### Exercise description
The answer must be an exact copy of the lines from the one with "Click the memory usage indicator bar" through the final line of the records below, with no pictures.
- Opening Delimiter -
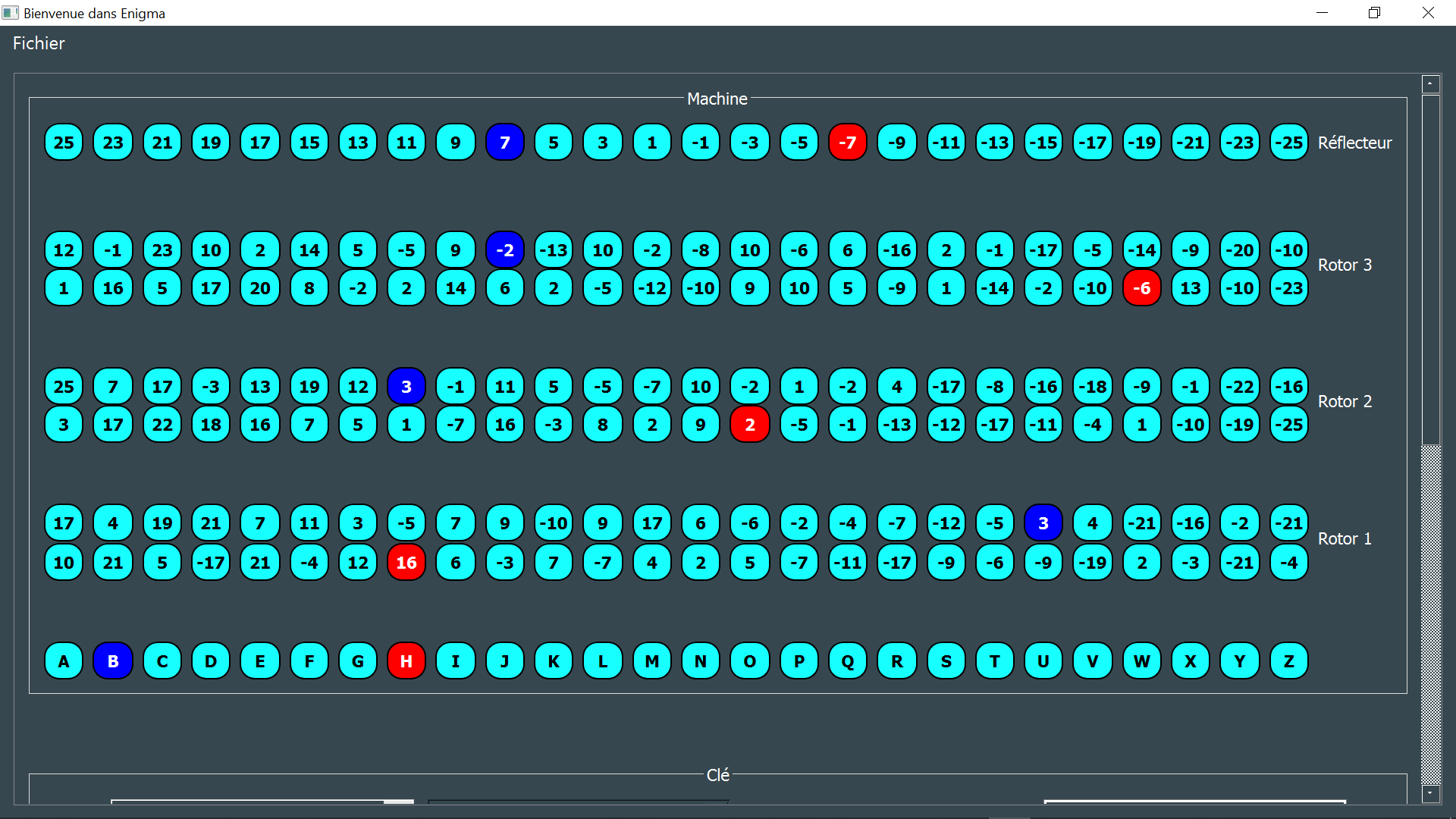Click the -23 cell ending Rotor 3's bottom row

pos(1288,288)
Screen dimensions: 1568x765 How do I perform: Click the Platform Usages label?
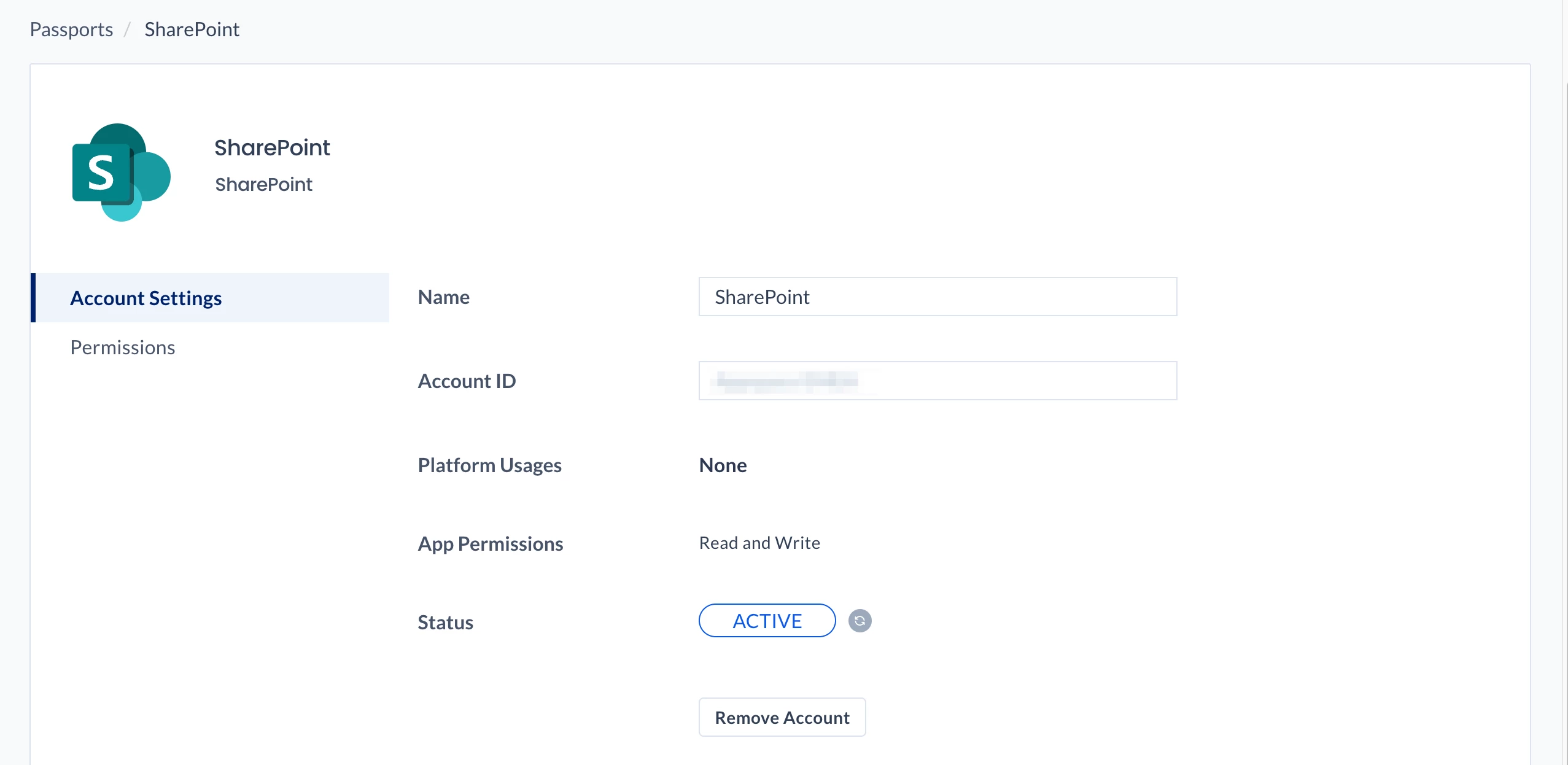tap(489, 465)
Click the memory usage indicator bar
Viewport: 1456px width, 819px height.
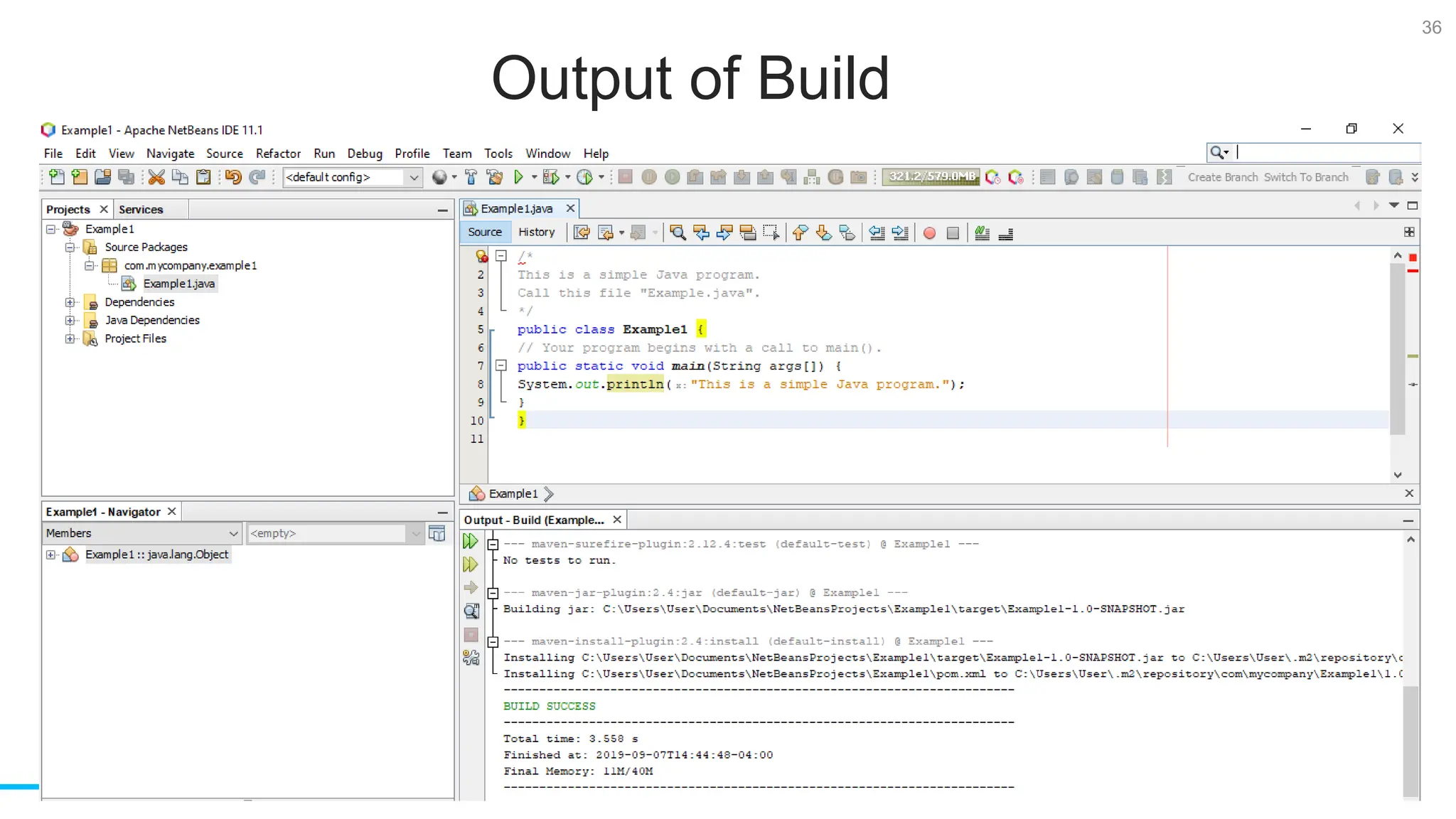pos(931,177)
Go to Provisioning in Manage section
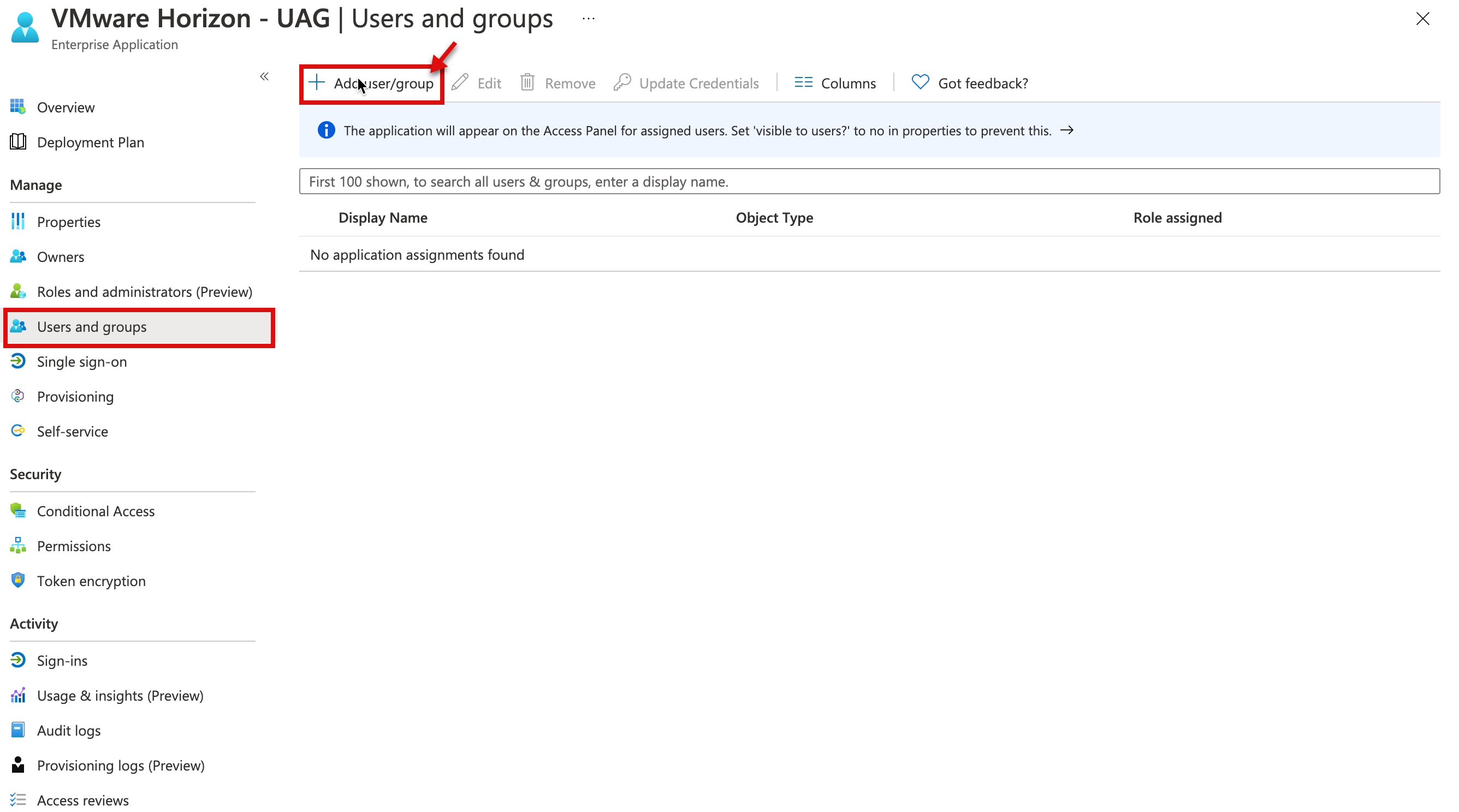The height and width of the screenshot is (812, 1459). 75,397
- Closing Delimiter -
### Completed task
Click the memory usage indicator bar
Viewport: 1456px width, 819px height.
pos(931,177)
Go to Provisioning in Manage section
The height and width of the screenshot is (812, 1459). 75,397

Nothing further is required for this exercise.